Food & drink
Any lover of Japanese cuisine, particularly sushi, knows that tuna is the traditional ingredient of choice, right? Wrong. The preferred fish always used to make sashimi, nigirizushi, hosomaki etc. was, until comparatively recently, white fish, more akin to the rosada and pez limón that we are accustomed to eating in Spain. The occasional hype in the media revolves around the outlandish prices paid for tuna at auctions in the Tsukiji (Tokyo) fish market are of comparatively recent making.
In fact tuna was hardly rated at all until it was found to be freezer-friendly and easy to transport by air. Owing to the large amount of fat in the meat, especially in the part now looked upon as the choice cut, the stomach (ventresca), no-one wanted to eat it. In most Mediterranean countries it was cat food.
Ask most Japanese how they got a taste for tuna and they will probably tell you that the fish is of better quality now than previously - hardly a plausible reason. Nor will they tell you that it is easier to obtain than ever. It is really Japan Airlines that deserve to get whatever credit is due. When Japanese-manufactured electrical goods, such as TVs and radios were exported worldwide, the cargo planes that took them to America, for example, flew back empty.
After looking around, some airline executives realised that the tuna caught by fishermen in the North Atlantic would make good return ballast, and suddenly Japan's sushi restaurants had a new source of raw material.
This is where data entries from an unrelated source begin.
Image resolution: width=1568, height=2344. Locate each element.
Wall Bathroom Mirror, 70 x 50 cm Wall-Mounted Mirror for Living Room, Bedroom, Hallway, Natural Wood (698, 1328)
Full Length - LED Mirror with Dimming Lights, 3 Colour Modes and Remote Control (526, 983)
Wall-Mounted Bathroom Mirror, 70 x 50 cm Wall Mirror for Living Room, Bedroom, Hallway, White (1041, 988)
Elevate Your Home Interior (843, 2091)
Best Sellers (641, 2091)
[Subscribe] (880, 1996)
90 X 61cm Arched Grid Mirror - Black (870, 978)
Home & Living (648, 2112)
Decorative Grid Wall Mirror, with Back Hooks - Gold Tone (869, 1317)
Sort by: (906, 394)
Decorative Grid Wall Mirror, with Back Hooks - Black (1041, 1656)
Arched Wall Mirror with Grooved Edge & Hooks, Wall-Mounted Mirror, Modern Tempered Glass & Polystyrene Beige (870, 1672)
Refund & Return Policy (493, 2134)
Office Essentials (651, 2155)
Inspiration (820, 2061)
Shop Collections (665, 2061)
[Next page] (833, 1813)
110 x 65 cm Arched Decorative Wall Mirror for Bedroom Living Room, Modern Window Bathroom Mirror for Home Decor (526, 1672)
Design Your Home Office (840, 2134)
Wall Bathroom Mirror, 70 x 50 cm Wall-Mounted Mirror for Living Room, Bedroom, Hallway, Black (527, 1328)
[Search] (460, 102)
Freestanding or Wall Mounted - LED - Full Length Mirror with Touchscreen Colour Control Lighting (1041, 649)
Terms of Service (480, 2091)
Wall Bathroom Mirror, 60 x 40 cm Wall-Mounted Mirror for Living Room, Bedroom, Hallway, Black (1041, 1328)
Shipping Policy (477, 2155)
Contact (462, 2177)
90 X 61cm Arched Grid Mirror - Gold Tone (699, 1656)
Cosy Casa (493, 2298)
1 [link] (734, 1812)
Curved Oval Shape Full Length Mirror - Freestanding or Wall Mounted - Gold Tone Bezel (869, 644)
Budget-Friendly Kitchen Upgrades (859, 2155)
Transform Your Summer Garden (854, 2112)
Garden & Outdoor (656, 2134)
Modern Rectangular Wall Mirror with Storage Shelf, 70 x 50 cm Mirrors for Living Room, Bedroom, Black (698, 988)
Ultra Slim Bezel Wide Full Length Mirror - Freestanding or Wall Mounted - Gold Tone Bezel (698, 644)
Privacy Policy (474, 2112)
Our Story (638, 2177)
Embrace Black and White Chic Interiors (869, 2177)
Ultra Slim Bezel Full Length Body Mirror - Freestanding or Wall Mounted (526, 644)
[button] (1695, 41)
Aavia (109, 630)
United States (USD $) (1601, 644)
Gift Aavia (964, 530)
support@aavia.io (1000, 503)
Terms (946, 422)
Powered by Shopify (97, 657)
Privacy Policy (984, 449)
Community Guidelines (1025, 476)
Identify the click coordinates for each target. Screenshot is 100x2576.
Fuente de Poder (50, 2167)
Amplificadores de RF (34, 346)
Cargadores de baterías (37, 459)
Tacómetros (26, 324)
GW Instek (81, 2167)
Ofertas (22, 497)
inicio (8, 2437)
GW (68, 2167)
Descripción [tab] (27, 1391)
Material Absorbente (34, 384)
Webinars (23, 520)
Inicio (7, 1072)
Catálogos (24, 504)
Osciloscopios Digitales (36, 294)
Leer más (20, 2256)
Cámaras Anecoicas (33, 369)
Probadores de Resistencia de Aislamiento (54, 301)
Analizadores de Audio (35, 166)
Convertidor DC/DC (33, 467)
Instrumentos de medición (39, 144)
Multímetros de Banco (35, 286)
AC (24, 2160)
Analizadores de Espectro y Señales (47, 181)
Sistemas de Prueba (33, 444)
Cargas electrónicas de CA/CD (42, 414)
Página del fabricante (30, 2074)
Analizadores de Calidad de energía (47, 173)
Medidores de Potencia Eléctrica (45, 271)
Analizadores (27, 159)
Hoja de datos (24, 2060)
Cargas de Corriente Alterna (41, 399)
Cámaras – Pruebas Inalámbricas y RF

Tuna is currently imported into Japan from many countries, including Spain, but only premium specimens are acquired by the best restaurants. Farmed fish is of no interest to the perfectionists. Interestingly, tuna is always sold by auction and always frozen. In the long chain between source and final consumer, there are experts in freezing and experts in cutting up the fish. Apparently many of these can, by inserting a knife in the flesh, gauge the proportion of fat in the fish and what it may fetch at auction.